Spark on Kubernetes

DSS is compatible with Spark on Kubernetes starting with version 2.4 of Spark. Only “client” deployment mode is supported. “cluster” deployment mode is not supported.

DSS can work “out of the box” with Spark on Kubernetes, meaning that you can simply add the relevant options to your Spark configuration. DSS also features a “managed Spark on Kubernetes” mode which is often necessary for multi-user-security deployments.

Out of the box

Guided installation procedures

The precise steps to follow for Spark-on-Kubernetes depend on which managed Kubernetes offering you are using and which cloud storage you want to use.

Please contact your Dataiku Sales Engineer or Customer Success Manager for more details on our guided installation procedures.

Main steps

Configure DSS

You first need to configure DSS to use your Spark 2.4

If you are using a Hadoop distribution that comes natively with Spark 2.4, this will be handled during the “Install Spark integration” phase. Else, you may need to specify your custom Spark. See Setting up Spark integration for more details.

Build your Docker images

Follow the Spark documentation to build Docker images from your Spark distribution and push it to your repository.

Note that depending on which cloud storage you want to connect to, it may be necessary to modify the Spark Dockerfiles. See our guided installation procedures for more details.

Create the Spark configuration

Create a named Spark configuration (see Spark configurations), and set at least the following keys:

  • spark.master: k8s://https://IP_OF_YOUR_K8S_CLUSTER
  • spark.kubernetes.container.image: the tag of the image that you pushed to your repository

Implications for multi-user-security deployments

When running in multi-user-security, the Spark driver process runs as the impersonated end-user. Thus, the interaction between Spark and Kubernetes also runs as the impersonated end-user.

This requires that each impersonated end-user has credentials to access the Kubernetes. While this deployment is completely possible, it is not typically the case (each user needs to have a ~/.kube/config file with proper credentials for the Kubernetes cluster).

To make it easier to run Spark on Kubernetes with multi-user-security, DSS features a “managed Spark on Kubernetes” mode

Managed mode

In the “managed Spark on Kubernetes” mode, DSS can automatically generate temporary service accounts for each job, pass these temporary credentials to the Spark job, and delete the temporary service account after the job is complete.

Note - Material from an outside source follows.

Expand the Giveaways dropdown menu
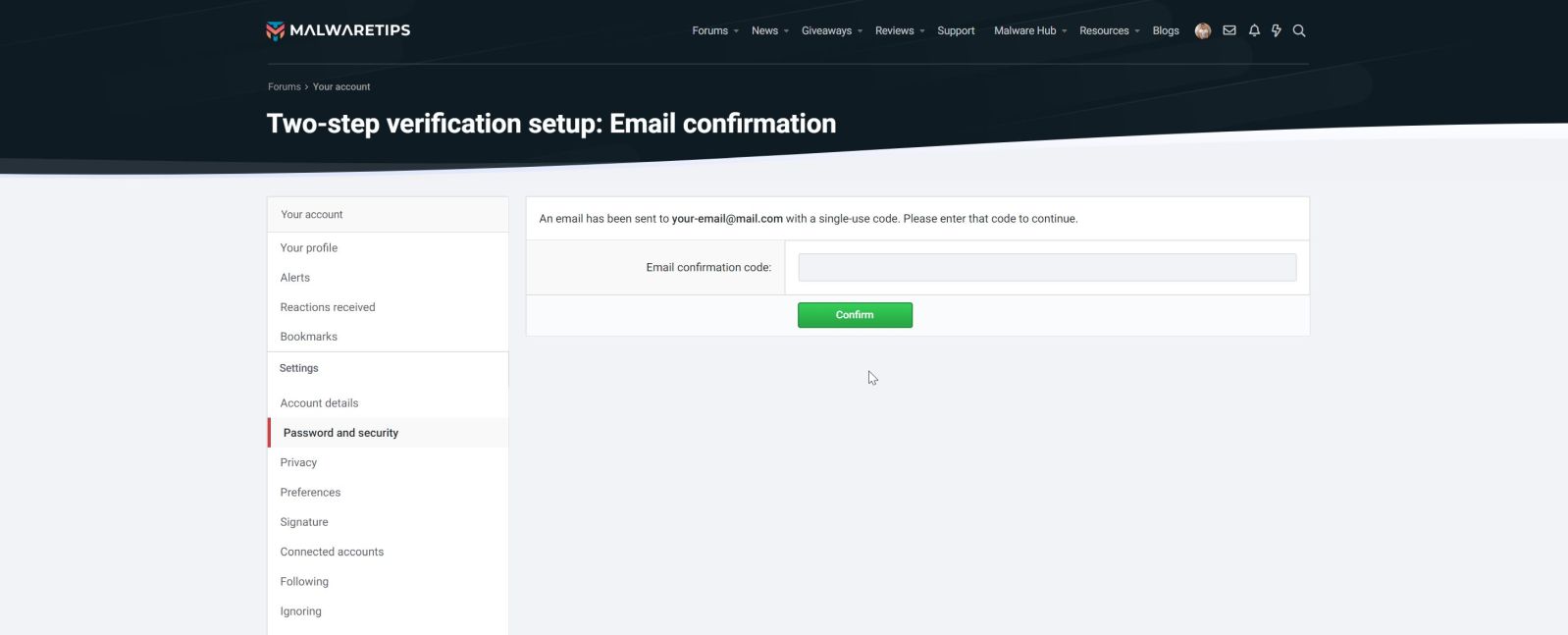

In Kubernetes, the granularity of security is the namespace: if a service account has the right to create pods in a namespace, it is theoretically possible for it to gain all privileges on that namespace. Therefore, it is recommended to use one namespace per user (or one namespace per team). The “managed Spark on Kubernetes” mode can automatically create dynamic namespaces, and associate service accounts to namespaces. This requires that the account running DSS has credentials on the Kubernetes cluster that allow it to create namespaces.

One-namespace-per-user setup

  • In the Spark configuration, enable the “Managed K8S configuration” checkbox
  • In “Target namespace”, enter something like dss-ns-${dssUserLogin}
  • Enable “Auto-create namespace”
  • Set Authentication mode to “Create service accounts dynamically”

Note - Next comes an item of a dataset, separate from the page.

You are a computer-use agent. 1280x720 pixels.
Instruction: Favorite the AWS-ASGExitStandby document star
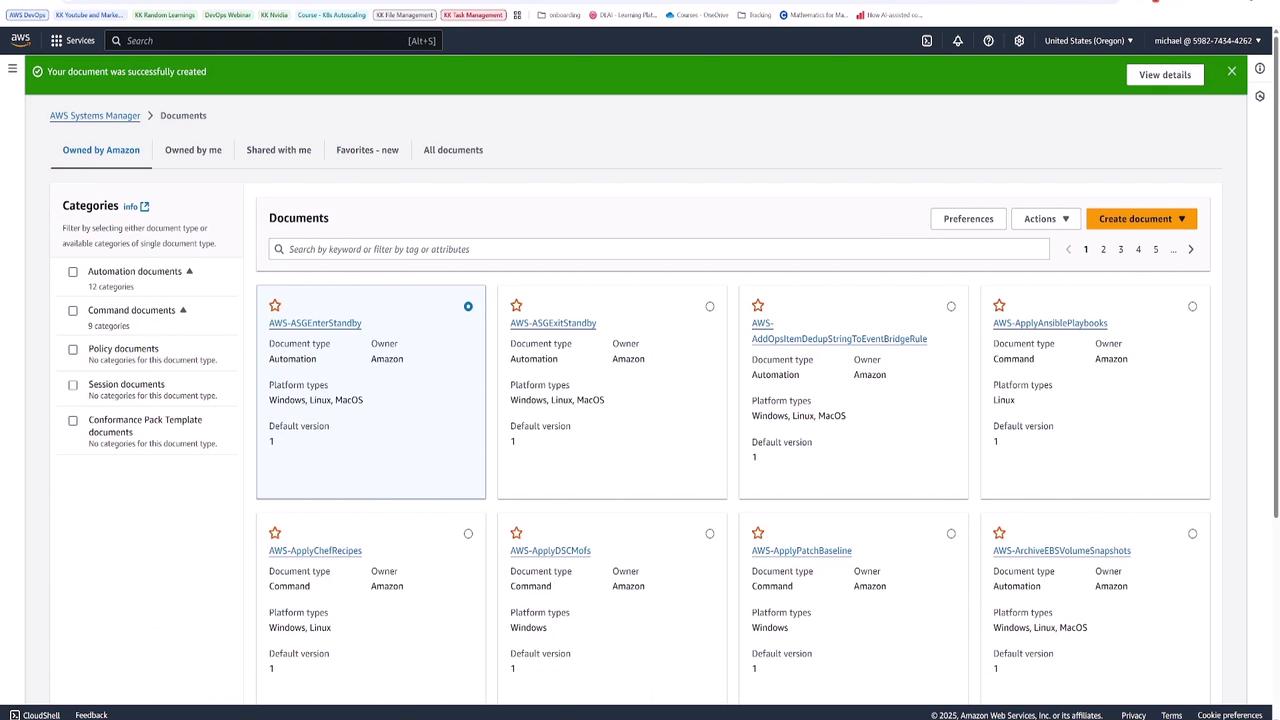pos(517,305)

Each time a user U starts a Job that uses this particular Spark configuration, DSS will:

  • Create if needed the dss-ns-U namespace
  • Create a service account, and grant it rights limited to dss-ns-U
  • Get the secret of this service account and pass it to the Spark driver
  • The Spark driver will use this secret to create and manage pods in the dss-ns-U namespace (but does not have access to any other namespace)
  • At the end of the job, destroy the service account

One-namespace-per-team setup

  • In the Spark configuration, enable the “Managed K8S configuration” checkbox
  • In “Target namespace”, enter something like ${adminProperty:k8sNS}
  • Set Authentication mode to “Create service accounts dynamically”

Then, for each user, you need to set an “admin property” named k8sNS, with the name of the team namespace to use for this user. This can be automated through the API. See above for how this will work.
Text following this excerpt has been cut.